Un familiar chirrido hizo que Harrison volviese la cabeza a un lado. El asombro se reflejó en su semblante, pues la pulcra figura que avanzaba por el sendero era la que menos esperaba.

-¡Qué alegría! -exclamó Harrison-. ¡Si es monsieur Poirot!

En efecto, allí estaba Hércules Poirot, el sagaz detective.

 

-¡Yo en persona. En cierta ocasión me dijo: “Si alguna vez se pierde en aquella parte del mundo, venga a verme.” Acepté su invitación, ¿lo recuerda?

 

-¡Me siento encantado -aseguró Harrison sinceramente-. Siéntese y beba algo.

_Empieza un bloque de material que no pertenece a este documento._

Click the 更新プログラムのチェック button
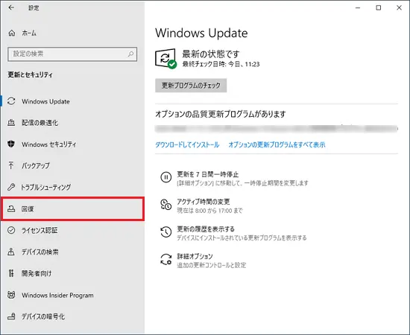410x335 pixels. point(191,86)
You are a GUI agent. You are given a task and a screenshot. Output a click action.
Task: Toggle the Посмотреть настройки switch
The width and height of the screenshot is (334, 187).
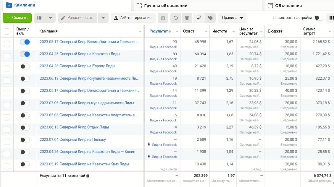319,18
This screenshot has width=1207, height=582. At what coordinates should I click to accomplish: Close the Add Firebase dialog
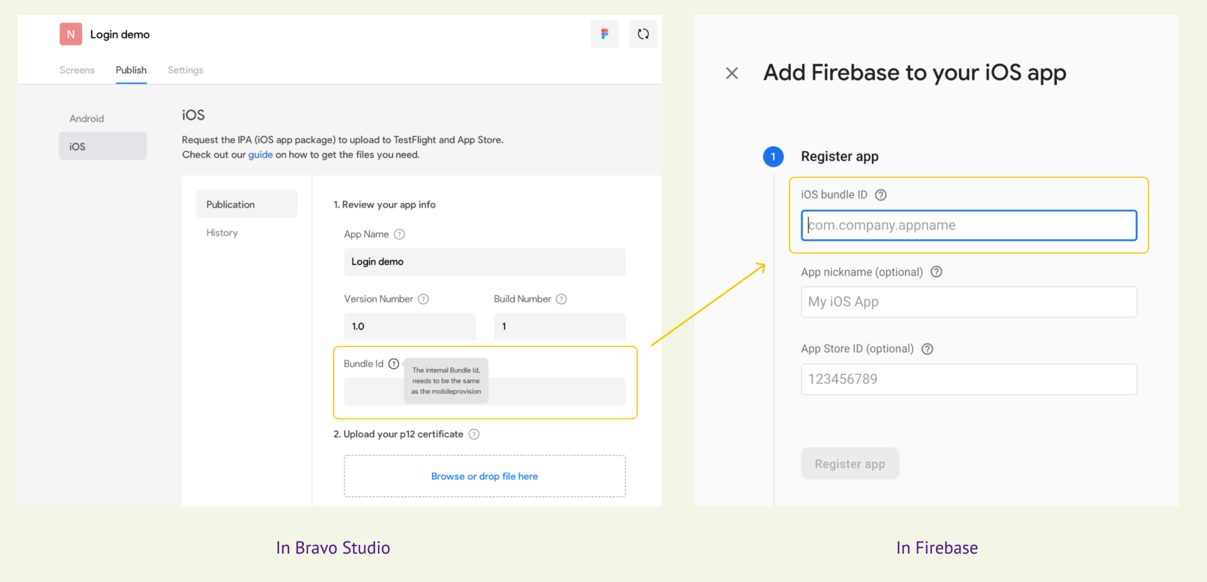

Su mano hospitalaria le señaló una mesa en el pórtico, donde había diversas botellas.

 

-Gracias -repuso Poirot dejándose caer en un sillón de mimbre-. ¿Por casualidad no tiene jarabe? No, ya veo que no. Bien, sírvame un poco de soda, por favor whisky no -su voz se hizo plañidera mientras le servían-. ¡Cáspita, mis bigotes están lacios! Debe de ser el calor.

 

-¿Qué le trae a este tranquilo lugar? -preguntó Harrison mientras se acomodaba en otro sillón-. ¿Es un viaje de placer?

-No, mon ami; negocios.

 

-¿Negocios? ¿En este apartado rincón?

 

Poirot asintió gravemente.

-Sí, amigo mío; no todos los delitos tienen por marco las grandes aglomeraciones urbanas.

 

Harrison se rió.

 

-Imagino que fui algo simple. ¿Qué clase de delito investiga usted por aquí? Bueno, si puedo preguntar.

 

-Claro que sí. No sólo me gusta, sino que también le agradezco sus preguntas.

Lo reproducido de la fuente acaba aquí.